Continuous feedback yields design-by-refinement

It's common to see the term "top-down design" in articles and white papers in the context of digital IC and system-on-chip designs.

"Top-down" means different things to different people. To some, it implies a steady, measured progression from some starting point--say, the original specification--to the final implementation.

One way to visualize this is that we commence with a single block representing the entire design. We then partition this into sub-blocks, each of which represents some portion of the design. These sub-blocks may themselves be partitioned into smaller units, and so forth. Eventually, we fill in the details by creating RTL representations of the contents of the lowest-level blocks. This is obviously a gross simplification, but it serves our purposes here.

In the real world, of course, things are never quite this simple. In addition to being incomplete or incorrect, specifications tend to evolve over time. Also, when the design process begins, the optimal implementation may not be clearly understood. Thus, a more appropriate methodology for today's large, complex and sophisticated designs is that of "design-by-refinement," in which engineers commence with an initial high-level executable representation of the design that is incrementally refined into the final realization.

The problem is that traditional RTL design languages and tools are not conducive to a design-by-refinement methodology, so a new approach is required.

Traditional 'two-step' process
The traditional flow may be largely regarded as a two-step process: first, creating the textual specification, then hand-translating it into the implementation.

The process begins with a set of informal requirements, which are often confusing, contradictory and incomplete. These requirements are then studied by a team of senior system architects and engineers, who--following a great deal of work using state-of-the-art tools such as whiteboards and spreadsheets--produce a big, fat, unwieldy text document called the specification.

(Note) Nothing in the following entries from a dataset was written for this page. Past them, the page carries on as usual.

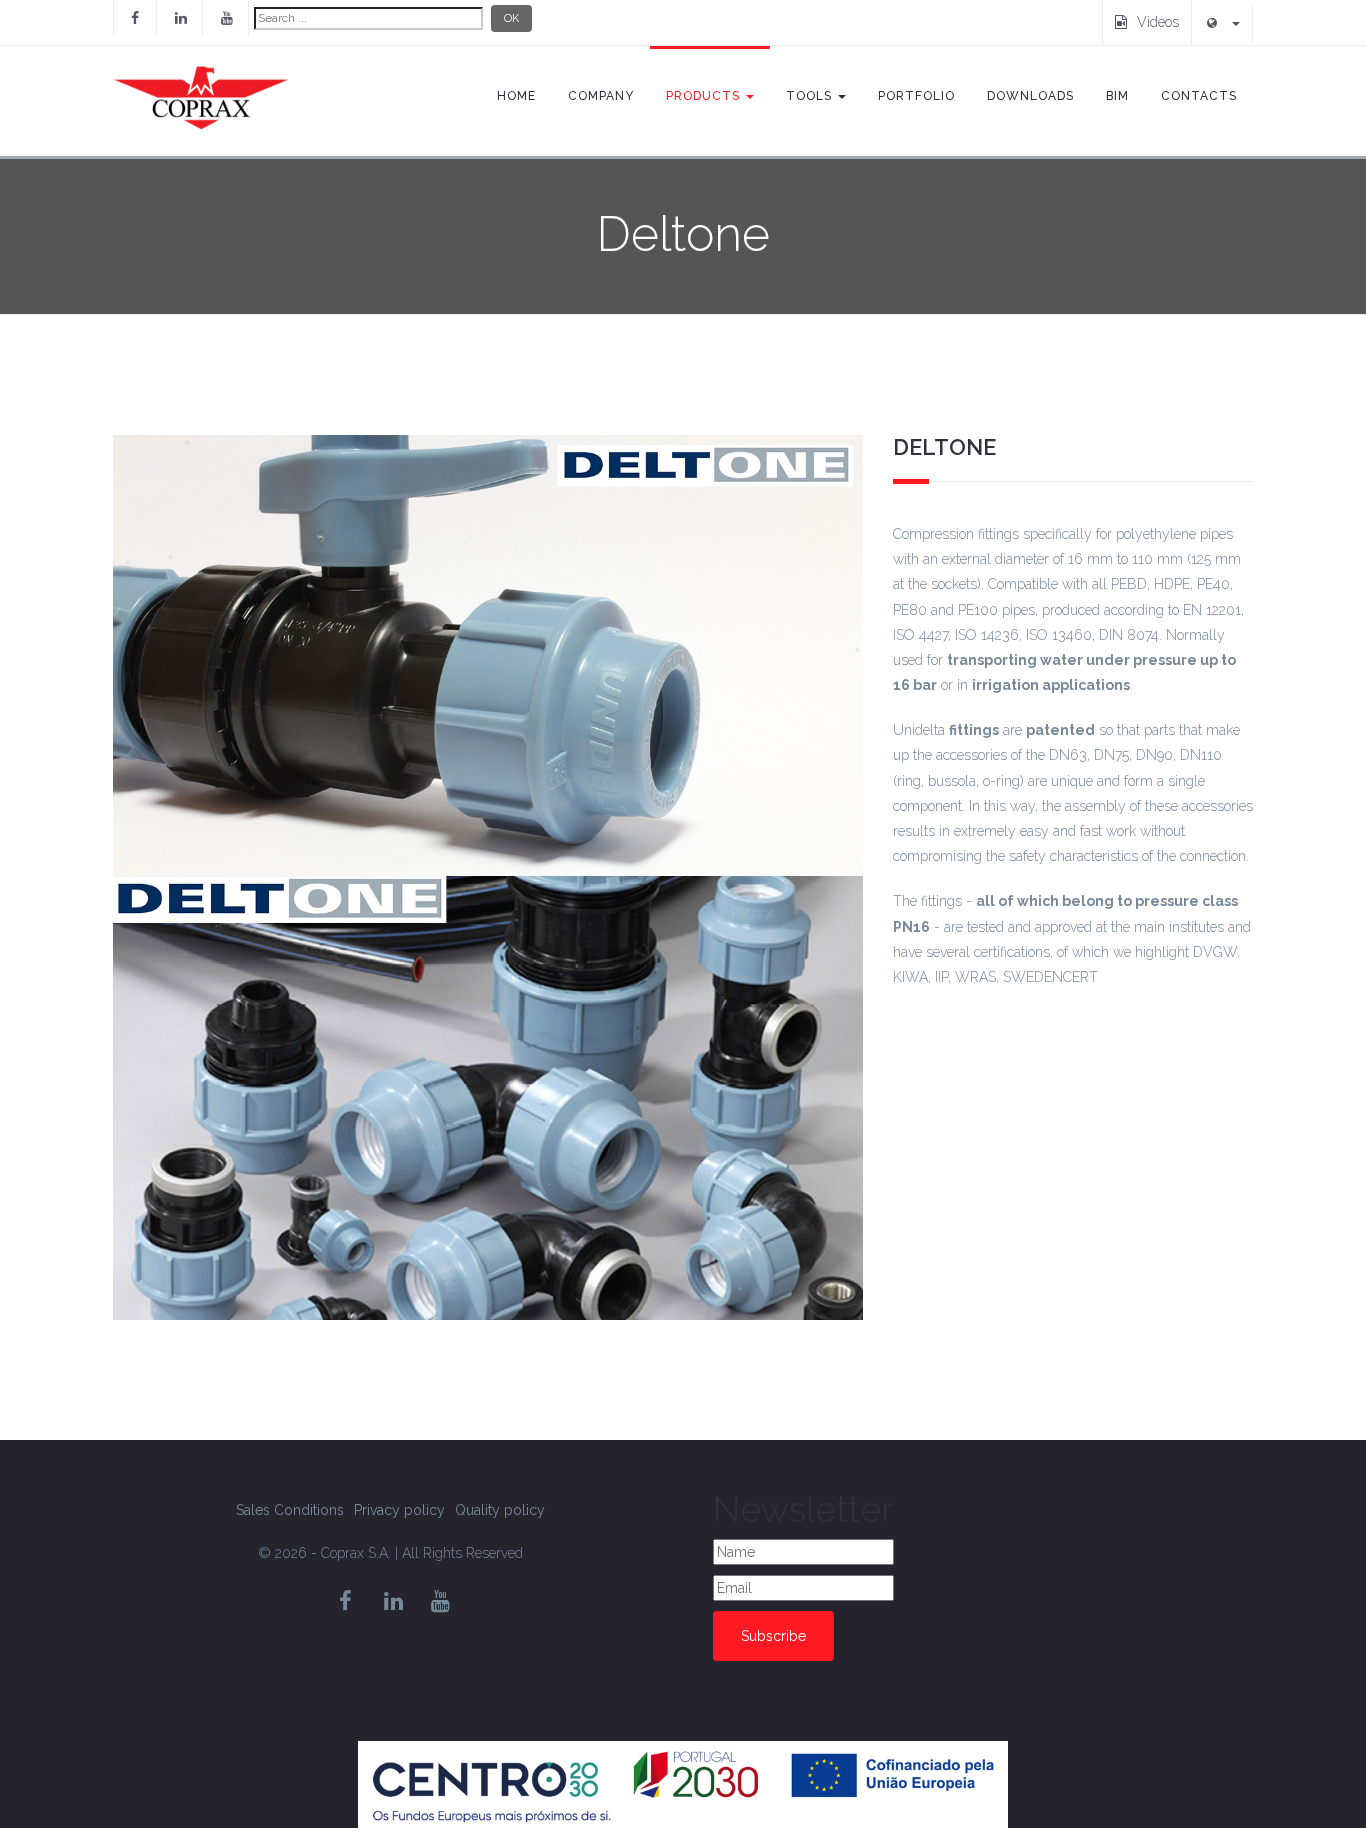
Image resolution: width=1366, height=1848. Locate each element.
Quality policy (500, 1510)
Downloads (1030, 96)
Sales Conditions (290, 1510)
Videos (1158, 22)
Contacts (1199, 96)
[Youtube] (227, 18)
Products (705, 96)
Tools (811, 96)
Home (516, 96)
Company (601, 96)
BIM (1117, 96)
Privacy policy (399, 1510)
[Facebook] (135, 18)
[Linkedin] (181, 18)
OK (511, 18)
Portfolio (916, 96)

By definition, specifications are high-level and leave a lot of detail to be determined later. Having said this, it is human nature to describe in detail anything that is considered clearly understood.

The result is that, despite its grand name, the specification is almost invariably an ad hoc mixture of different levels of detail. Some portions of the design may be underspecified to the extent that they may not actually be feasible--a fact the implementers may not discover until late in the process. By comparison, other portions may be overspecified, with prematurely early commitment to specific microarchitectures that may or may not be appropriate in the context of the rest of the system.

Textual specs can be ambiguous and subject to misinterpretation. The situation is further complicated because the specification and the design are subject to change. Frequently, market requirements--and hence the specification--may change during development.

In other cases, the spec itself may simply be incomplete or incorrect, because it is difficult to think everything through in the specification stage without implementing the design. This typically requires changes to the design. In some cases, the specification is modified to reflect the design.

Armed with the specification, the design engineers create RTL representations of the various blocks forming the design. The design engineers begin their portion of the development process by defining the microarchitecture of the design, including detailed control structures, bus structures and primary data path elements. This microarchitecture also covers which operations are to be performed sequentially or in parallel, which portions will be pipelined and the number of pipeline stages, and which resources (such as adders and multipliers) are to be shared between multiple op- erations.

That the design engineers have complete control over every aspect of the design might lead one to expect that the resulting implementation will be optimal in terms of using the smallest amount of silicon, providing the highest performance, consuming the smallest amount of power, and so forth. Unfortunately, creating and verifying these traditional RTL representations is time-consuming. Further- more, modifying and reverifying the RTL to perform a series of what-if evaluations of alternative microarchitecture implementations is prone to error.